# EXERCISES
A – From the BOINC update, copy the passage from "[BOINC] Update #5: Work-unit" to "file at a time.".
B – In the BOINC update, what programming language is generate_candidates_boinc written in?

[BOINC] Update #5: Work-unit Wonderland

Hello, and welcome back to the sixth entry of the apriori@home project development blog series! This week, I’ll be sharing some updates about progress regarding the work generator program.

For starters–let’s talk on a high level about what a work generator is. In the last update, I detailed generate_candidates_boinc, a C++ program that I’ve registered as a BOINC application in the apriori@home instance. Essentially what this program does is take a input file, run an algorithm to generate the potential candidates for the input items, and saves the results to an output file. Which is great, and what we want it to do, but it only does one file at a time.

This is where “work generators” come in. A work generator is responsible for taking a single input/multiple inputs, splitting/combining those inputs into evenly partitioned data sets, and then creating a work unit for a given application for each section of the data.

For our project, we’re gonna need a work generator that will take in one list of transactions, generate a set of unique items from the transactions, split that item list into manageable pieces, and run the generate_candidates application for each input file it creates.

# SOURCE DATA
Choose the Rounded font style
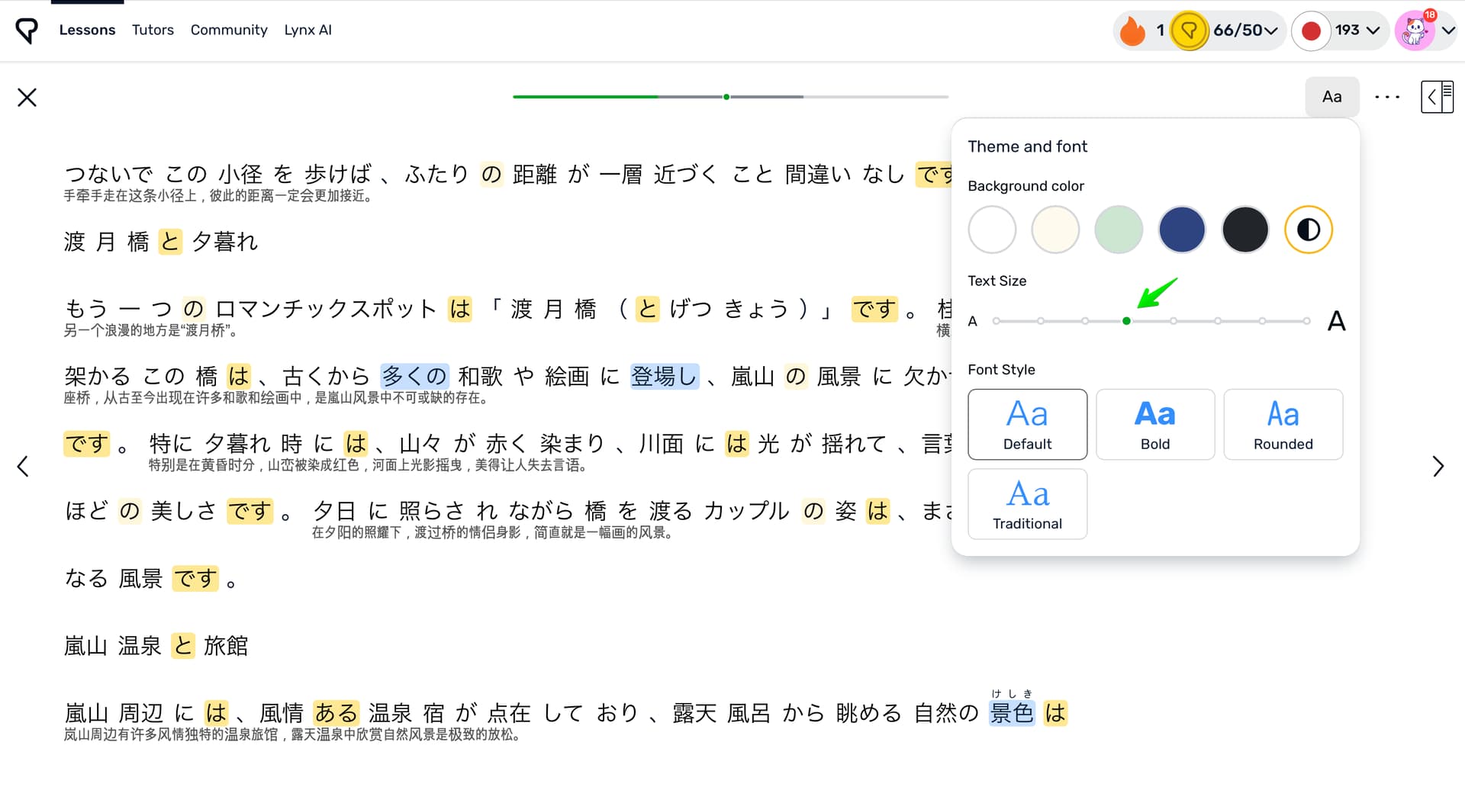1465x803 pixels. (1283, 424)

# SOLUTIONS FOR EACH TASK
A –
[BOINC] Update #5: Work-unit Wonderland

Hello, and welcome back to the sixth entry of the apriori@home project development blog series! This week, I’ll be sharing some updates about progress regarding the work generator program.

For starters–let’s talk on a high level about what a work generator is. In the last update, I detailed generate_candidates_boinc, a C++ program that I’ve registered as a BOINC application in the apriori@home instance. Essentially what this program does is take a input file, run an algorithm to generate the potential candidates for the input items, and saves the results to an output file. Which is great, and what we want it to do, but it only does one file at a time.

B – C++